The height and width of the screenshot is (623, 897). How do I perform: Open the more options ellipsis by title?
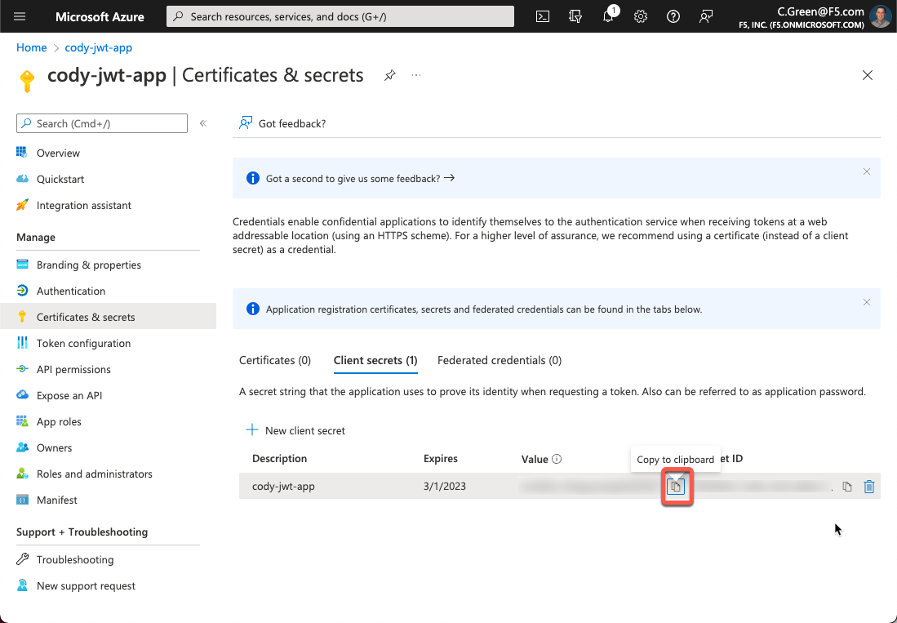[x=416, y=75]
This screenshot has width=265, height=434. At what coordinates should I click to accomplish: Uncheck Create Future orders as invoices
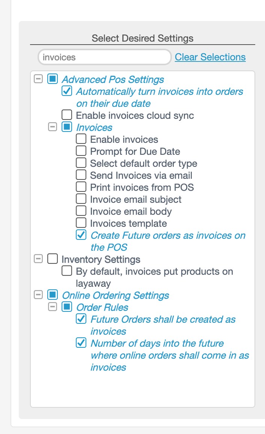pos(81,235)
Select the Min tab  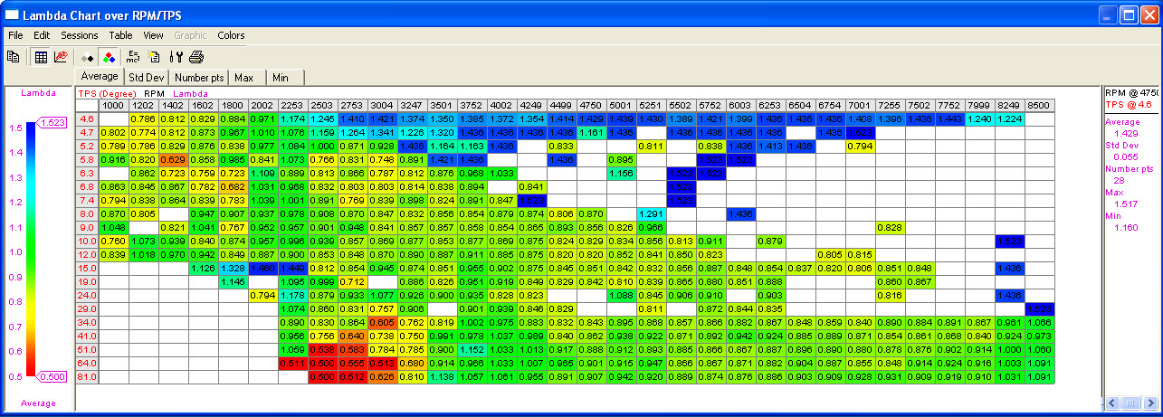281,78
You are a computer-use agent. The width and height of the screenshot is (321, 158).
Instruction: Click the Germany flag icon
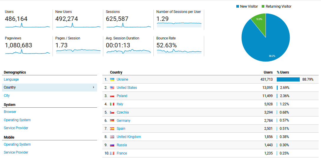tap(112, 121)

> **EXERCISE DIRECTIONS**
Only lines from the one holding "You are a computer-use" through the last line of the entries above are wanted, both ends included, each retyped exactly; no pictures.

> **PROBLEM SOLUTION**
You are a computer-use agent. The width and height of the screenshot is (321, 158).
Instruction: Click the Germany flag icon
tap(112, 121)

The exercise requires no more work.